L’Anses est également associée à des travaux de recherche sur la mise au point d’un vaccin oral. Des essais préliminaires à la vaccination sont mis en place en collaboration avec des équipes étrangères au Royaume Uni et en Espagne, afin d’envisager ce recours prophylactique pour la maîtrise de l’infection dans la faune dans certaines conditions.

 

Evaluer les risques et les mesures de surveillance et de lutte

L’Agence mène également depuis plusieurs années des travaux d’évaluation des risques et d’appui réglementaire aux pouvoirs publics vis-à-vis de cette maladie. Depuis 2005, une plus d’une vingtaine d’avis et rapports sur la tuberculose bovine ont été publiés sur le sujet.

Parmi ses travaux d’expertise, l’Agence a publié en 2011 un rapport sur la tuberculose bovine et la faune sauvage avec des recommandations de gestion des animaux sauvages infectés par la tuberculose bovine, notamment sur les modalités de piégeage et/ou de destruction des terriers de blaireaux. En 2019, l’Agence a été saisie par quatre associations de protection de la nature en ce qui concerne la gestion des populations de blaireaux dans la lutte contre la tuberculose bovine. Après avoir analysé l’ensemble des données disponibles, à la fois sur les populations de blaireaux et sur leur statut sanitaire, l’Agence a souligné que la réglementation actuelle encadre précisément les mesures de surveillance et de lutte conduisant à l’élimination d’animaux sauvages, selon les niveaux d’infection et les zones. A ce titre, les mesures chez les blaireaux ne peuvent être mises en œuvre que dans une zone délimitée, déterminée sur la base des données de la surveillance, sur une période donnée et régulièrement réévaluée en fonction des résultats de la surveillance. De plus, les opérations sont précédées d’un recensement des terriers de blaireaux dans cette zone.

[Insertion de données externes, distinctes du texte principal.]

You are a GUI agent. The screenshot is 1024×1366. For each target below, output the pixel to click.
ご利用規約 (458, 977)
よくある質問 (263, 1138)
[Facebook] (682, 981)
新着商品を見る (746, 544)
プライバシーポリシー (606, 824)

Ces mesures de lutte concernent uniquement les zones à risque dans quelques départements en France, ce qui représentait en 2018, moins de 4 % du territoire métropolitain. A l’échelle nationale, ces mesures ne menacent pas l’espèce blaireau.  

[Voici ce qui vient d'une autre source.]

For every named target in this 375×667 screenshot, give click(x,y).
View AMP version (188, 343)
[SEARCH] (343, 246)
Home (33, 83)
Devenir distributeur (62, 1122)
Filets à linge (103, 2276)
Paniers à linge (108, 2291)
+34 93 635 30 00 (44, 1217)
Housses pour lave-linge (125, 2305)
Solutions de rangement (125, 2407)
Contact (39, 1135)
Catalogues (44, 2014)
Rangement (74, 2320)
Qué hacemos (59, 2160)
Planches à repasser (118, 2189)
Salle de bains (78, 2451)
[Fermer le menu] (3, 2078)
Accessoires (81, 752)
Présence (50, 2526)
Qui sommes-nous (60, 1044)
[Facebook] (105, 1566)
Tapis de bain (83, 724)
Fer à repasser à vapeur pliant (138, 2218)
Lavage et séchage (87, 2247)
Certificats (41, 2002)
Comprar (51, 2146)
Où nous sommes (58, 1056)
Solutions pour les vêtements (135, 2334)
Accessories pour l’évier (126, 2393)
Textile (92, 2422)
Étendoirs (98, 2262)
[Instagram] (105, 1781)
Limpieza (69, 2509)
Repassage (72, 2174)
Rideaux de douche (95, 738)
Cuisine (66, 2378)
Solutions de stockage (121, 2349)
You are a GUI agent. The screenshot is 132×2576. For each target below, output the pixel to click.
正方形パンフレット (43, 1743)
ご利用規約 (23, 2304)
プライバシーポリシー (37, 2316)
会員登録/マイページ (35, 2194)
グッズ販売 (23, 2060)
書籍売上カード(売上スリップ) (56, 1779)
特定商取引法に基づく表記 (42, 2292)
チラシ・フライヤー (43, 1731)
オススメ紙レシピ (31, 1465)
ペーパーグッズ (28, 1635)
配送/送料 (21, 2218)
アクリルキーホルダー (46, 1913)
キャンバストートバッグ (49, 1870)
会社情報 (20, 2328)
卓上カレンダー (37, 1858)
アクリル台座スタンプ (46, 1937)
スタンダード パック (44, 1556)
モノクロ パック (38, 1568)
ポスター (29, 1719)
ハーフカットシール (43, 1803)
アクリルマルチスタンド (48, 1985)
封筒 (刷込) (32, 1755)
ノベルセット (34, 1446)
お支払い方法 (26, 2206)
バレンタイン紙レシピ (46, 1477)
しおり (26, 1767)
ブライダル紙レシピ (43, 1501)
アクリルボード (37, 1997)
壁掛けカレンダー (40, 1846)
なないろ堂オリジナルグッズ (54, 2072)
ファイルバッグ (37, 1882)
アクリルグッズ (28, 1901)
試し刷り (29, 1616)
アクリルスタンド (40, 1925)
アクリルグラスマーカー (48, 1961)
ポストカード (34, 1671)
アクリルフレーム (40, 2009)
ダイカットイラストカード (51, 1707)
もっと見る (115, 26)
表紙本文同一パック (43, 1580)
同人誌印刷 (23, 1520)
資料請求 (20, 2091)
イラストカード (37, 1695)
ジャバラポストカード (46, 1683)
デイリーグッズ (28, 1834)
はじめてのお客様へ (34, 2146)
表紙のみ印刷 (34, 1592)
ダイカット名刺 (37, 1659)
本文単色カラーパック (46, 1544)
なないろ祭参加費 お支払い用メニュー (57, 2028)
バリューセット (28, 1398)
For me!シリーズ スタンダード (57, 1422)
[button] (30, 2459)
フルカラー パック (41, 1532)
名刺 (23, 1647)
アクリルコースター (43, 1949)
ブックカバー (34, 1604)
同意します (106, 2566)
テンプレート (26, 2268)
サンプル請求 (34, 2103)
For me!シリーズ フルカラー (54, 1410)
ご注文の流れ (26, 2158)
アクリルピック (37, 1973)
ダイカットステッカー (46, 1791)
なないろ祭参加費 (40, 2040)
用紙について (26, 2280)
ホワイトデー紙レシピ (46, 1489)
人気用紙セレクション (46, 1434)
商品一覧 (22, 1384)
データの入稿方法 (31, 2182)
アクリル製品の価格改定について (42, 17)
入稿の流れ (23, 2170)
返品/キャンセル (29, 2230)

D’autre part, l’Anses a confirmé que seules des actions coordonnées permettent de lutter efficacement contre la tuberculose bovine. Ces mesures doivent viser à la fois les bovins de l’élevage infecté et les animaux sauvages ainsi que l’environnement à proximité. Enfin, les experts ont rappelé leurs recommandations de 2011, selon lesquelles dans les zones indemnes, l’élimination préventive des blaireaux et des autres espèces sauvages ne peut en aucun cas être justifiée au motif de la lutte contre la tuberculose.